List of Cognitive Biases - spdustin
https://en.wikipedia.org/wiki/List_of_cognitive_biases
======
rothosphere
The "women are wonderful effect" seems plausible, but I found the original
study [1] and was disappointed to see that the generalization "people
associate more positive attributes with women compared to men" came from a
sample of 322 college students (probably all from Purdue, the authors'
institution).

Makes me think of a quote from that fantastic paper, "The Weirdest People in
the World" [2]:

> Commonly, there is no demographic information about the participants, aside
> from their age and gender. In recent years there is a trend to qualify some
> findings with disclaimers such as “at least within Western culture,” though
> there remains a robust tendency to generalize to the species.
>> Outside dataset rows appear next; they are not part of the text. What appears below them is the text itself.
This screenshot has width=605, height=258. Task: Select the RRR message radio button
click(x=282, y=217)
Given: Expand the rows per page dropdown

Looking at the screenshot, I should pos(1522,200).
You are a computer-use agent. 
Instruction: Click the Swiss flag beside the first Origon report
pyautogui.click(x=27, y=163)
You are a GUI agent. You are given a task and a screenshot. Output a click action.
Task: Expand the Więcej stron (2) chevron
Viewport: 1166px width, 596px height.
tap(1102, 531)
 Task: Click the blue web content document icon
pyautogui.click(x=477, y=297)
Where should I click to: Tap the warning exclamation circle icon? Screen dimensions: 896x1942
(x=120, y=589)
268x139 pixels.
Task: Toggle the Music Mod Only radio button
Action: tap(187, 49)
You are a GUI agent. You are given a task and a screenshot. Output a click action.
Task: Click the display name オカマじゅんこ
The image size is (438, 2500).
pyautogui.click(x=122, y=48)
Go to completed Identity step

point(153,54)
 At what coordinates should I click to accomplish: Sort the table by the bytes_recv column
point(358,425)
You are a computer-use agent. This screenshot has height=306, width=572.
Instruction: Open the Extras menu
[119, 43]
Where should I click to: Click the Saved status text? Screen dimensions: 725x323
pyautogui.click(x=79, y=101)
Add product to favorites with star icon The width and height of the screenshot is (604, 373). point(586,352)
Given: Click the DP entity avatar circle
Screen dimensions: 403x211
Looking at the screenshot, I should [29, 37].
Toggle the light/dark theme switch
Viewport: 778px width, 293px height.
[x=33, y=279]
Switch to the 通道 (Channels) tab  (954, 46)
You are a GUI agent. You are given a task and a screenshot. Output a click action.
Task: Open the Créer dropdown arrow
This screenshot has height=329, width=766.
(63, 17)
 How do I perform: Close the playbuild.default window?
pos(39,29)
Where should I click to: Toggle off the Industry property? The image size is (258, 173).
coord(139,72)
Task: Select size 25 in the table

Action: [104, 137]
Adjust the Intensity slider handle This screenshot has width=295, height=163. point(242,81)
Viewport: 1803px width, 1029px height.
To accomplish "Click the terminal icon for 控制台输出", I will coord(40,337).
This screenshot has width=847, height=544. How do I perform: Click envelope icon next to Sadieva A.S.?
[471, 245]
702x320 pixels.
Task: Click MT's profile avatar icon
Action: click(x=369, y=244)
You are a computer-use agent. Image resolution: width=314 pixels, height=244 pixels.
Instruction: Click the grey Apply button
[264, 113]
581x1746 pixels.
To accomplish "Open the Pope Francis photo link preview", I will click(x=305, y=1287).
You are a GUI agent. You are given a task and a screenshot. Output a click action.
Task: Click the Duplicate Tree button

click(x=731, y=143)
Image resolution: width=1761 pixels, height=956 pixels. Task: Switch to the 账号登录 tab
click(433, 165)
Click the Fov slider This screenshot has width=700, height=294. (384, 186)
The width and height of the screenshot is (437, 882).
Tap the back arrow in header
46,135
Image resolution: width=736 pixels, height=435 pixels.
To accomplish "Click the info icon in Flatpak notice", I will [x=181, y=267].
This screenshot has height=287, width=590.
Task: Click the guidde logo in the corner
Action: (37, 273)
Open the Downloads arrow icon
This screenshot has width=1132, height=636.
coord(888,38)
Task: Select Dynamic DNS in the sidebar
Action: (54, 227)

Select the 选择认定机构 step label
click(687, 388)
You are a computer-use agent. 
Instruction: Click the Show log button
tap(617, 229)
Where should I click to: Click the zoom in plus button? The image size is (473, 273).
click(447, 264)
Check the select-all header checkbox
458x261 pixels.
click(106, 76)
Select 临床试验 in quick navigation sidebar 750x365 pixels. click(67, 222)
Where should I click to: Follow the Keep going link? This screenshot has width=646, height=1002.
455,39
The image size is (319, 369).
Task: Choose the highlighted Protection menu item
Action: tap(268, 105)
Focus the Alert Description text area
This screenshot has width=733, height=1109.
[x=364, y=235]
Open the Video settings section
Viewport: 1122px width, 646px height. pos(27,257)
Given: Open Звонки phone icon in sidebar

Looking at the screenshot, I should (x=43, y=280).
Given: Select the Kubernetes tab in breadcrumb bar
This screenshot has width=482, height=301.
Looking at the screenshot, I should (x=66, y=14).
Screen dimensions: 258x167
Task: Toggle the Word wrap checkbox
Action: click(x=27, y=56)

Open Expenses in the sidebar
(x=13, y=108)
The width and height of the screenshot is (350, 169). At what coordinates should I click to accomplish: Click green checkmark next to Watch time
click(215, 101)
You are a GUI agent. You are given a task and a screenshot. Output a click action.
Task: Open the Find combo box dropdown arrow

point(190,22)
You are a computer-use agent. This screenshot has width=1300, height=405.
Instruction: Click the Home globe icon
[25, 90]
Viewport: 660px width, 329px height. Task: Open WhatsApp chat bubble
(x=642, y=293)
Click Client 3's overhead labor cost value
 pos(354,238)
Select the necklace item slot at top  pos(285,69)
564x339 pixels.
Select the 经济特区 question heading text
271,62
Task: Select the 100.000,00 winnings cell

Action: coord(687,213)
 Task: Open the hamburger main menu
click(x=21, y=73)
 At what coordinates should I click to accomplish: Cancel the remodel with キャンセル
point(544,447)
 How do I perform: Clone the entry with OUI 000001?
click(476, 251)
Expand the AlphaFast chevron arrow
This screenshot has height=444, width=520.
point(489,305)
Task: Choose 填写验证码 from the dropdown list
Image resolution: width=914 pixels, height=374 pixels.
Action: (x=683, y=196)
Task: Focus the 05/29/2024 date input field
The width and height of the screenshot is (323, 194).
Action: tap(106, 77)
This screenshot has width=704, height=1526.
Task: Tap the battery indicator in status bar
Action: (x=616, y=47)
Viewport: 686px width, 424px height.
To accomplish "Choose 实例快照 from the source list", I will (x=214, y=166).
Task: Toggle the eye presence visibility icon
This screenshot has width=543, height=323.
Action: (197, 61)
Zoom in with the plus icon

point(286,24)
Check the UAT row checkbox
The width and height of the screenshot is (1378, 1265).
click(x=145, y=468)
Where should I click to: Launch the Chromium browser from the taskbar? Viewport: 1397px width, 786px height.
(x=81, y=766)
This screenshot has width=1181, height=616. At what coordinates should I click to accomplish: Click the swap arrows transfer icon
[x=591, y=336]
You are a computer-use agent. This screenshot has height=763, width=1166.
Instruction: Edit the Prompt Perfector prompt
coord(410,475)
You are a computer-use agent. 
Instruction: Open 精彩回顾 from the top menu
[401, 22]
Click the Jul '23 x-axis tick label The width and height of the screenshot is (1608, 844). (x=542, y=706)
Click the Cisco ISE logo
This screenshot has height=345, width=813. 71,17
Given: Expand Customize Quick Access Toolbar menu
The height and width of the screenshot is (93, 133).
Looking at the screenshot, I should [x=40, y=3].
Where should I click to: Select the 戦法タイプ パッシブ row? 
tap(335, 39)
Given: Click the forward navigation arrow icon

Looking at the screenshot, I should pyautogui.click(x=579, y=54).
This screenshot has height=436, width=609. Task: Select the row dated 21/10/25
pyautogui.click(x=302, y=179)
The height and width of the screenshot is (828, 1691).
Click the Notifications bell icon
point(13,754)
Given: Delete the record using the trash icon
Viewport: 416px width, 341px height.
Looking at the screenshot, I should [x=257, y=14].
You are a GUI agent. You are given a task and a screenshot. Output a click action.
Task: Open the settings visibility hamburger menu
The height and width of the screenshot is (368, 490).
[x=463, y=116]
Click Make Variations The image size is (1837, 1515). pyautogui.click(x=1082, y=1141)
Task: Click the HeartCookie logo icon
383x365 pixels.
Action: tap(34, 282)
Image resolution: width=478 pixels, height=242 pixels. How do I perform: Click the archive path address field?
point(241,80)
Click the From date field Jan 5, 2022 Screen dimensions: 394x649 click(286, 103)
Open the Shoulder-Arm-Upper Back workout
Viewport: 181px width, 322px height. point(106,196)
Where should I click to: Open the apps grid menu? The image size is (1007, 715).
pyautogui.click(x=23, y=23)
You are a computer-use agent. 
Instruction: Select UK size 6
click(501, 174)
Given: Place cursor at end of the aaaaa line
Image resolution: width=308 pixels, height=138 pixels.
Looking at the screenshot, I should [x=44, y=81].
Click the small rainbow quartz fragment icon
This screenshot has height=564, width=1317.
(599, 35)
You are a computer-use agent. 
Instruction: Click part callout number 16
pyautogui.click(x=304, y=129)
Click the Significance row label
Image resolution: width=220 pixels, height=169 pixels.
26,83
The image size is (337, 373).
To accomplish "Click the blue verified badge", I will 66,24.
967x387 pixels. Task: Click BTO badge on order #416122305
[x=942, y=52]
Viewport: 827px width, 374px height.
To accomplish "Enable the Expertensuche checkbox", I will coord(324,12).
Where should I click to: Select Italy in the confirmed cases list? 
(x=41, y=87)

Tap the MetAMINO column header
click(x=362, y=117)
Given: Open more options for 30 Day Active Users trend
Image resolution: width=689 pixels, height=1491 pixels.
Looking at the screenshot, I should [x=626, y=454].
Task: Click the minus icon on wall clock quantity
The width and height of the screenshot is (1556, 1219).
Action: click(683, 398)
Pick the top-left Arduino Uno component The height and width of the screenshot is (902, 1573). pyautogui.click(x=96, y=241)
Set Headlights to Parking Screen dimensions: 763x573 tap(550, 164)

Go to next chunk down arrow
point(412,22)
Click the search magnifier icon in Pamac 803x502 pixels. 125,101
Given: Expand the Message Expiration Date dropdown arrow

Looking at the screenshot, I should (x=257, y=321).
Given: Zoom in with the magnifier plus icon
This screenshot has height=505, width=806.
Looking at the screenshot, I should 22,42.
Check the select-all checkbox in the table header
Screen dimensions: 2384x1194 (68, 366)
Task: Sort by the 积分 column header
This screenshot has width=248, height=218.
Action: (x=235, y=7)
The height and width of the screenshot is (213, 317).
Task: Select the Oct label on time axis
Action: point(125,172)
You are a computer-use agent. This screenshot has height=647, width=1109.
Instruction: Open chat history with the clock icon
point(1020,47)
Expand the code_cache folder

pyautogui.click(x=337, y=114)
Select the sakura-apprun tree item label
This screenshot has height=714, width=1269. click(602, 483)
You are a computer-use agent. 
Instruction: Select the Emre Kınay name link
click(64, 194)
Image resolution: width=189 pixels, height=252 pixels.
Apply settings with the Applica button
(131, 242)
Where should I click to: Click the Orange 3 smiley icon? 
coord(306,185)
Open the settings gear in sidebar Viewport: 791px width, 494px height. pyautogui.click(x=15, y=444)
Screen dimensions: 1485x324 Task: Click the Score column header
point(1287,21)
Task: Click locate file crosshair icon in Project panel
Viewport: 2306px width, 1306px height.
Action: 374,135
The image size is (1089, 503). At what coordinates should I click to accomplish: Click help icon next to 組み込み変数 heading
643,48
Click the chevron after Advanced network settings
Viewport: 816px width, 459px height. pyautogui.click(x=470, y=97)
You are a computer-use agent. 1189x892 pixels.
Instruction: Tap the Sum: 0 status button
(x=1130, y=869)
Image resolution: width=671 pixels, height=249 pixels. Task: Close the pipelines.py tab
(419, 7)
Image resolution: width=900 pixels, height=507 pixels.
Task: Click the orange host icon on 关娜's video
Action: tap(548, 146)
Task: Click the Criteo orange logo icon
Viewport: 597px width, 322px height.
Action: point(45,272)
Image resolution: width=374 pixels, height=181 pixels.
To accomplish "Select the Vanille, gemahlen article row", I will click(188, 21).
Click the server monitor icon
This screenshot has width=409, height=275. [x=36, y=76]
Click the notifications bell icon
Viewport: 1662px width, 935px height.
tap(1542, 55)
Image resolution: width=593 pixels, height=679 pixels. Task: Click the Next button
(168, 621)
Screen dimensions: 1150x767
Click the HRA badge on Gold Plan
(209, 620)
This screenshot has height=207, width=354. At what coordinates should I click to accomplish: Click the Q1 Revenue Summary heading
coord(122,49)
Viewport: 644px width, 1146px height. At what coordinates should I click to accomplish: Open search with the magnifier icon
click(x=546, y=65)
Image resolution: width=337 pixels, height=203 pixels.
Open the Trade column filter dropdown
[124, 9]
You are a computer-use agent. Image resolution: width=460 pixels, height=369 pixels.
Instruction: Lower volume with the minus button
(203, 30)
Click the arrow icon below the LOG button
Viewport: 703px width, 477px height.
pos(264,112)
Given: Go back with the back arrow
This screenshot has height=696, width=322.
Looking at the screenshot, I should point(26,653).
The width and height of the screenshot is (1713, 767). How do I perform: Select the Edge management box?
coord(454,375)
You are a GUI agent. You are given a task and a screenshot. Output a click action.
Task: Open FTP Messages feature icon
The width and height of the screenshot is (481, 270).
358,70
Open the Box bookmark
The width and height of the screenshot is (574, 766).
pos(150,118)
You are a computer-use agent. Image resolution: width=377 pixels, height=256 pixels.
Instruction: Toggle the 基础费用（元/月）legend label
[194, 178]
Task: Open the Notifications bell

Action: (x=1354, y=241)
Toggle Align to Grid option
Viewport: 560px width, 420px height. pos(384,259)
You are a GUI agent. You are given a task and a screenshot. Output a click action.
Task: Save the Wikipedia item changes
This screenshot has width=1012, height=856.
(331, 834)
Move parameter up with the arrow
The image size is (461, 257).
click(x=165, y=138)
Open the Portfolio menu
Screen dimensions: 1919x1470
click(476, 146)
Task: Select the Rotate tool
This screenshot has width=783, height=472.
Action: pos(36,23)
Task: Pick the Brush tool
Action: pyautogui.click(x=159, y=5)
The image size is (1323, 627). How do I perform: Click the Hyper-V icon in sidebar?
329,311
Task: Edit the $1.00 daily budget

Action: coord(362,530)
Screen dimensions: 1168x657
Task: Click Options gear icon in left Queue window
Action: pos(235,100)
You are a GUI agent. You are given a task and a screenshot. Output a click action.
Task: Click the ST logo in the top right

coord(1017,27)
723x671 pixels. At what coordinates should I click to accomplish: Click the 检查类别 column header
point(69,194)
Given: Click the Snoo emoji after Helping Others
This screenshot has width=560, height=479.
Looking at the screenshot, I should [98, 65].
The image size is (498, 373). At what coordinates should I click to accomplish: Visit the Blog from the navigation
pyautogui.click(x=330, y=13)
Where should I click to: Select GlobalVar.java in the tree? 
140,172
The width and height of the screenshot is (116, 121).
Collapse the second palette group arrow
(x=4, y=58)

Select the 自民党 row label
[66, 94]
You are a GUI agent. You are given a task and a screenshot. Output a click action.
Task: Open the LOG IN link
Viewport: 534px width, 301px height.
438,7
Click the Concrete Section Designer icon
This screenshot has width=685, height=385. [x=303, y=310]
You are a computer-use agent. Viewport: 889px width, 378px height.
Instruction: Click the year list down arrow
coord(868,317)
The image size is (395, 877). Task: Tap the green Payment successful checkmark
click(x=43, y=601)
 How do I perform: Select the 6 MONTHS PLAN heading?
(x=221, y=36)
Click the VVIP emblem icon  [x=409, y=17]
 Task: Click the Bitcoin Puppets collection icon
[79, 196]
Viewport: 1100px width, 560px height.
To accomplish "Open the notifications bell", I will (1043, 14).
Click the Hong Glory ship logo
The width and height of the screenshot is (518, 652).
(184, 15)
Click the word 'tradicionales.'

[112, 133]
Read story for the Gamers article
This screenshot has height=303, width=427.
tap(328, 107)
Arnett (2008)
> notes that psychologists would surely bristle if journals were renamed to
> more accurately reflect the nature of their samples (e.g., Journal of
> Personality and Social Psychology of American Undergraduate Psychology
> Students). They would bristle, presumably, because they believe that their
> findings generalize much beyond this sample.

[1] PDF link:
[https://files.eric.ed.gov/fulltext/ED322418.pdf](https://files.eric.ed.gov/fulltext/ED322418.pdf)

[2] PDF link:
[http://hci.ucsd.edu/102b/readings/WeirdestPeople.pdf](http://hci.ucsd.edu/102b/readings/WeirdestPeople.pdf)